Please put every line of the records below into a numbered list, leaving out any blank lines.

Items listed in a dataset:
--- Begin ---
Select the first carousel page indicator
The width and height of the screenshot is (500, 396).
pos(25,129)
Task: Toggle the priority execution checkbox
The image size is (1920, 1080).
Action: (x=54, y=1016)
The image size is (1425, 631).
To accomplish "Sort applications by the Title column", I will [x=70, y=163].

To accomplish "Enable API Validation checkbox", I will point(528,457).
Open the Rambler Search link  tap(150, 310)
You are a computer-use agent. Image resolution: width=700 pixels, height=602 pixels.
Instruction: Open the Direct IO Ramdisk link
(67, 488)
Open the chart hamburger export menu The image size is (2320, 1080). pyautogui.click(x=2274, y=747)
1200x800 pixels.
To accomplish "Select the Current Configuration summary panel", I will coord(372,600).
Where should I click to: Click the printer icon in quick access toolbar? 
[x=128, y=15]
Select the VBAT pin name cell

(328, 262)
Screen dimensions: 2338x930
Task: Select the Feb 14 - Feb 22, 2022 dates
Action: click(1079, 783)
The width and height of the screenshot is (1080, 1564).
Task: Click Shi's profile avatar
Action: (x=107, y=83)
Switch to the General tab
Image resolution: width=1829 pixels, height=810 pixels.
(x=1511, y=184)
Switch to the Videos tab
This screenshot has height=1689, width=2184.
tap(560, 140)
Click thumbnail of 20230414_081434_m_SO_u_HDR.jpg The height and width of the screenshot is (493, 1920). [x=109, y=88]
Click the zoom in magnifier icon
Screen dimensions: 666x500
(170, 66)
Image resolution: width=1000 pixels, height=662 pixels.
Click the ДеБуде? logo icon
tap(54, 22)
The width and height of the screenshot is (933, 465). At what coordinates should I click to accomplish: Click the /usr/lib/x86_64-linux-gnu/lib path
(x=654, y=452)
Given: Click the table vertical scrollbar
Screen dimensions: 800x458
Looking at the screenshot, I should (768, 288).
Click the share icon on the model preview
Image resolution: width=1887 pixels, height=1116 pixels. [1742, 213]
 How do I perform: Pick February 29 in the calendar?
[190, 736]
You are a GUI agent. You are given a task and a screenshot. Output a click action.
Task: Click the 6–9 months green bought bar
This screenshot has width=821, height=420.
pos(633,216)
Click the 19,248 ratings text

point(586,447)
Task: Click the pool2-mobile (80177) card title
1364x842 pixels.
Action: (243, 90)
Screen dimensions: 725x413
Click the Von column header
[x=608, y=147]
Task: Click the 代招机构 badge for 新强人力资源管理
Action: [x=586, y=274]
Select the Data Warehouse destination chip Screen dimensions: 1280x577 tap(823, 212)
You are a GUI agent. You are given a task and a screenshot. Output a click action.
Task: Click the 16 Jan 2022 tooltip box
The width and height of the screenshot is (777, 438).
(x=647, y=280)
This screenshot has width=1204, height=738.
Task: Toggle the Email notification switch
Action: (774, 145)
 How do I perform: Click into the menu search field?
--- End ---
(THE RESPONSE):
1. Select the first carousel page indicator
2. The width and height of the screenshot is (500, 396).
3. pos(25,129)
4. Task: Toggle the priority execution checkbox
5. The image size is (1920, 1080).
6. Action: (x=54, y=1016)
7. The image size is (1425, 631).
8. To accomplish "Sort applications by the Title column", I will [x=70, y=163].
9. To accomplish "Enable API Validation checkbox", I will point(528,457).
10. Open the Rambler Search link  tap(150, 310)
11. You are a computer-use agent. Image resolution: width=700 pixels, height=602 pixels.
12. Instruction: Open the Direct IO Ramdisk link
13. (67, 488)
14. Open the chart hamburger export menu The image size is (2320, 1080). pyautogui.click(x=2274, y=747)
15. 1200x800 pixels.
16. To accomplish "Select the Current Configuration summary panel", I will coord(372,600).
17. Where should I click to: Click the printer icon in quick access toolbar? 
18. [x=128, y=15]
19. Select the VBAT pin name cell
20. (328, 262)
21. Screen dimensions: 2338x930
22. Task: Select the Feb 14 - Feb 22, 2022 dates
23. Action: click(1079, 783)
24. The width and height of the screenshot is (1080, 1564).
25. Task: Click Shi's profile avatar
26. Action: (x=107, y=83)
27. Switch to the General tab
28. Image resolution: width=1829 pixels, height=810 pixels.
29. (x=1511, y=184)
30. Switch to the Videos tab
31. This screenshot has height=1689, width=2184.
32. tap(560, 140)
33. Click thumbnail of 20230414_081434_m_SO_u_HDR.jpg The height and width of the screenshot is (493, 1920). [x=109, y=88]
34. Click the zoom in magnifier icon
35. Screen dimensions: 666x500
36. (170, 66)
37. Image resolution: width=1000 pixels, height=662 pixels.
38. Click the ДеБуде? logo icon
39. tap(54, 22)
40. The width and height of the screenshot is (933, 465). At what coordinates should I click to accomplish: Click the /usr/lib/x86_64-linux-gnu/lib path
41. (x=654, y=452)
42. Given: Click the table vertical scrollbar
43. Screen dimensions: 800x458
44. Looking at the screenshot, I should (768, 288).
45. Click the share icon on the model preview
46. Image resolution: width=1887 pixels, height=1116 pixels. [1742, 213]
47.  How do I perform: Pick February 29 in the calendar?
48. [190, 736]
49. You are a GUI agent. You are given a task and a screenshot. Output a click action.
50. Task: Click the 6–9 months green bought bar
51. This screenshot has width=821, height=420.
52. pos(633,216)
53. Click the 19,248 ratings text
54. point(586,447)
55. Task: Click the pool2-mobile (80177) card title
56. 1364x842 pixels.
57. Action: (243, 90)
58. Screen dimensions: 725x413
59. Click the Von column header
60. [x=608, y=147]
61. Task: Click the 代招机构 badge for 新强人力资源管理
62. Action: [x=586, y=274]
63. Select the Data Warehouse destination chip Screen dimensions: 1280x577 tap(823, 212)
64. You are a GUI agent. You are given a task and a screenshot. Output a click action.
65. Task: Click the 16 Jan 2022 tooltip box
66. The width and height of the screenshot is (777, 438).
67. (x=647, y=280)
68. This screenshot has width=1204, height=738.
69. Task: Toggle the Email notification switch
70. Action: (774, 145)
71.  How do I perform: Click into the menu search field?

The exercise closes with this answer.